Forty-two randomised controlled trials (52,516 patients) were included in the review. All of the included trials reported blinding of patients and personnel. Randomisation methods and allocation concealment were both assessed as being adequately reported in 24 trials. Withdrawal rates (range from 17% in the tiotropium Soft Mist Inhaler group to 33% in ICS and placebo groups) were reported in 41 trials. Twenty-eight trials adequately reported loss to follow-up. Six trials described objective adjudication of cause of death.

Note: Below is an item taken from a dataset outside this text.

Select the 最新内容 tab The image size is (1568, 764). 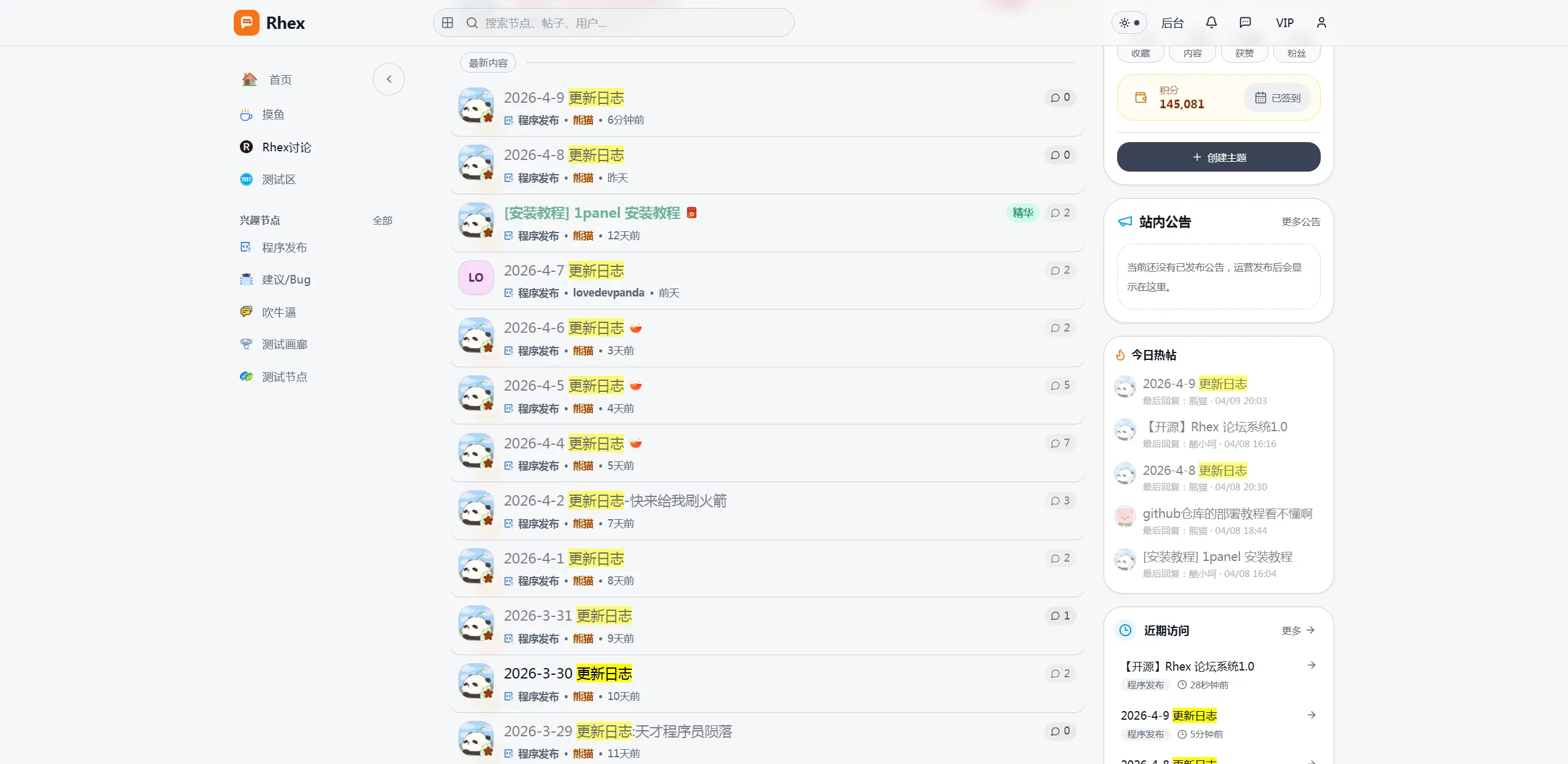[x=488, y=63]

Direct comparison meta-analysis: Compared with placebo, tiotropium Soft Mist Inhaler demonstrated a significantly increased risk of all-cause death (OR 1.49, 95% CI 1.05 to 2.11; three trials; Ι²=15.3%). Risk of all-cause death was significantly increased for tiotropium HandiHaler over LABA-ICS (OR 1.81, 95% CI 1.07 to 3.05; one trial).

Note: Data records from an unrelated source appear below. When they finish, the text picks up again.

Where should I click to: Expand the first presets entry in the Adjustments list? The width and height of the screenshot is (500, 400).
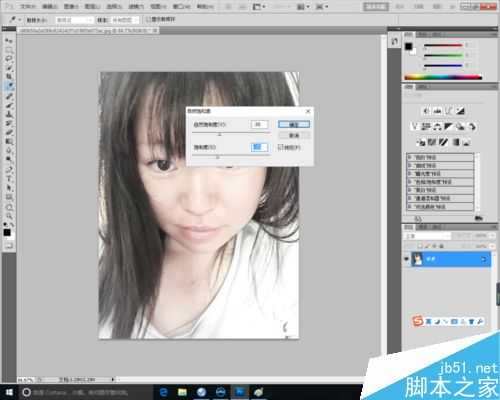(440, 157)
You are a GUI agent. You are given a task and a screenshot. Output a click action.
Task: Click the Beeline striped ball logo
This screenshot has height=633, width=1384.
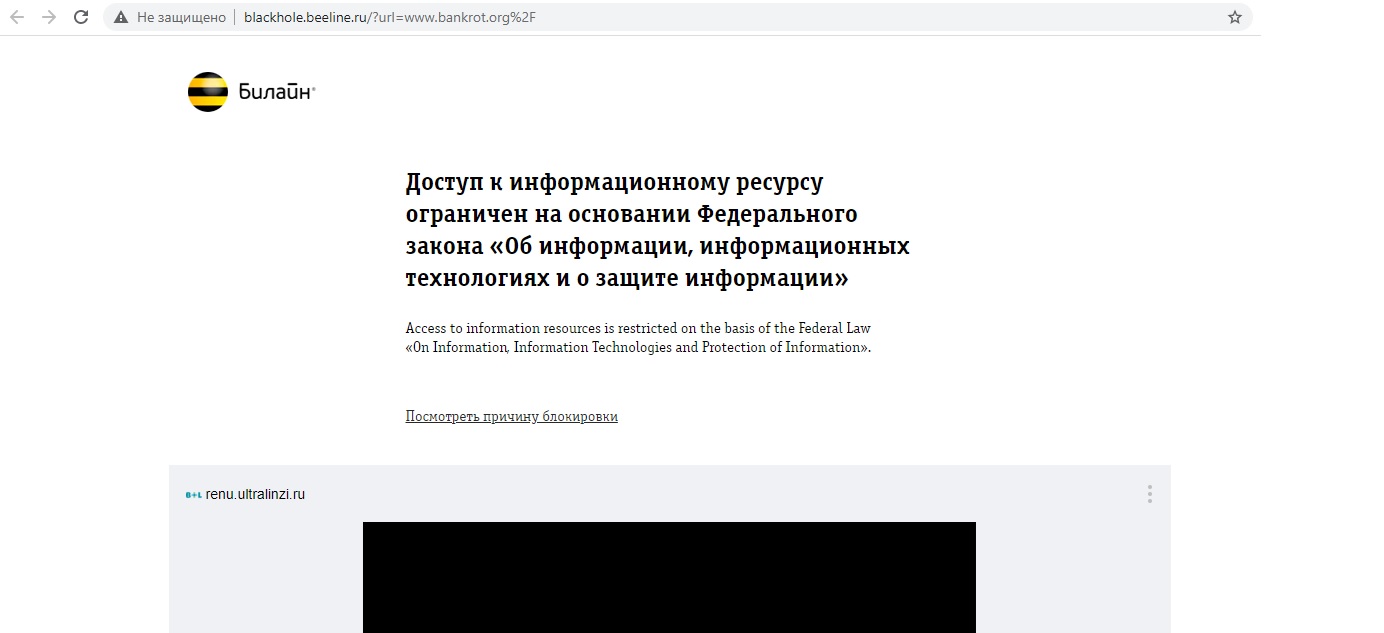pos(208,92)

Comparisons with placebo revealed a significantly increased risk of death from cardiovascular causes with tiotropium Soft Mist Inhaler (OR 1.96, 95% CI 1.07 to 3.60; two trials; Ι²=0%). Sensitivity analysis using the Mantel-Haenszel method did not differ substantially from the initial analysis (Peto method). No evidence of publication bias was found.
Mixed treatment comparison (fixed-effect) meta-analysis: Tiotropium Soft Mist Inhaler was associated with a universally increased risk of all-cause death compared with placebo (OR 1.51, 95% CrI 1.06 to 2.19), tiotropium HandiHaler (OR 1.65, 95% CrI 1.13 to 2.43), LABA (OR 1.63, 95% CrI 1.10 to 2.44) and LABA-ICS (OR 1.90, 95% CrI 1.28 to 2.86).

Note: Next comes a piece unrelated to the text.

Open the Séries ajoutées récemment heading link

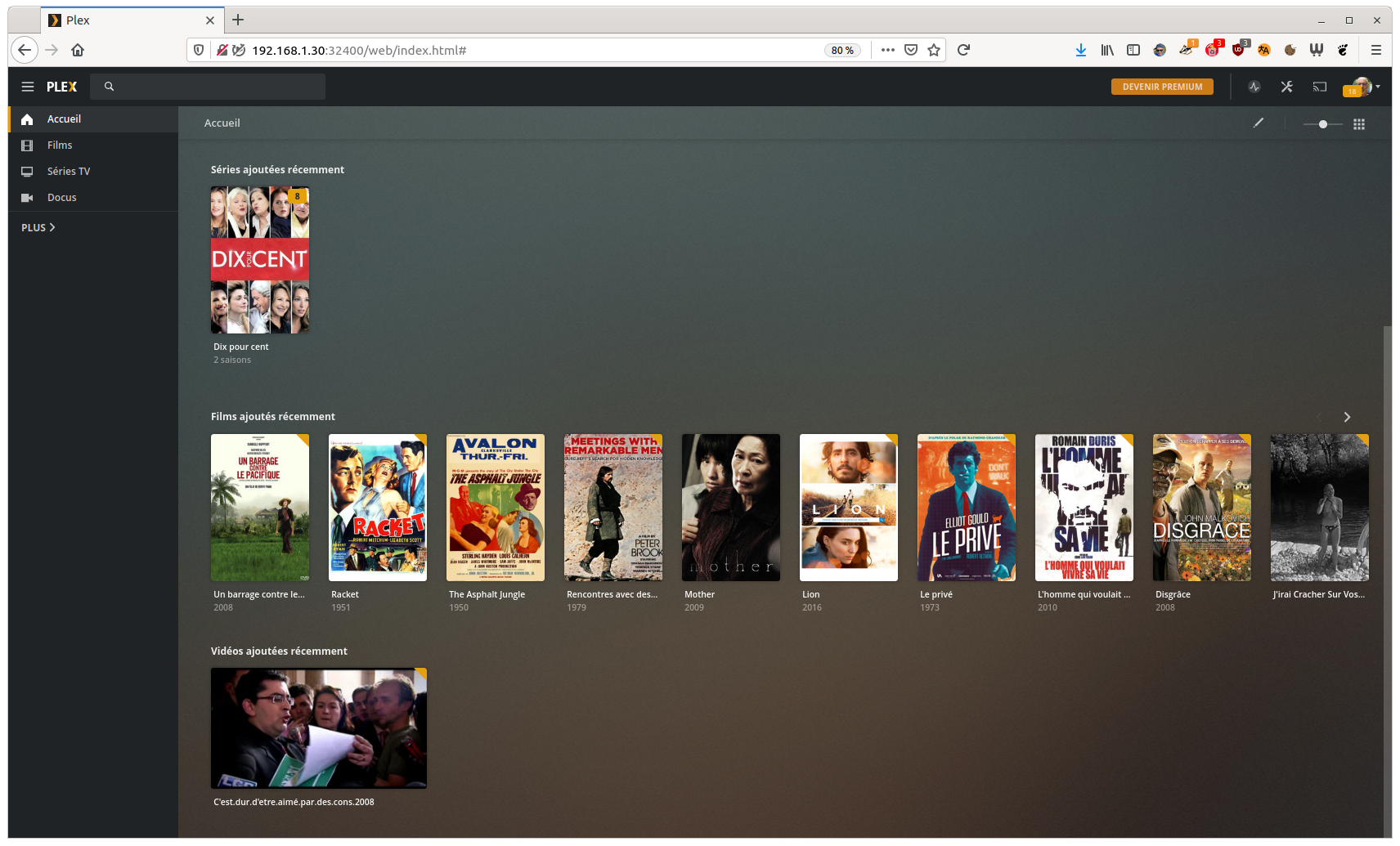point(277,170)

Risk of death from cardiovascular causes was significantly increased for tiotropium Soft Mist Inhaler compared with placebo (OR 2.07, 95% CrI 1.09 to 4.16), tiotropium HandiHaler (OR 2.38, 95% CrI 1.20 to 4.99), LABA (OR 3.04, 95% CrI 1.48 to 6.55), LABA-ICS (OR 2.79, 95% CrI 1.37 to 6.02) and ICS (OR 2.39, 95% CrI 1.18 to 5.12). No moderate or substantial between-study heterogeneity was shown.
In the random-effects model, tiotropium Soft Mist Inhaler was consistently shown to have an increased risk of all-cause death compared with any comparator and demonstrated an increased risk of death from cardiovascular causes in comparison with LABA-ICS.
Further results were reported fully in the paper.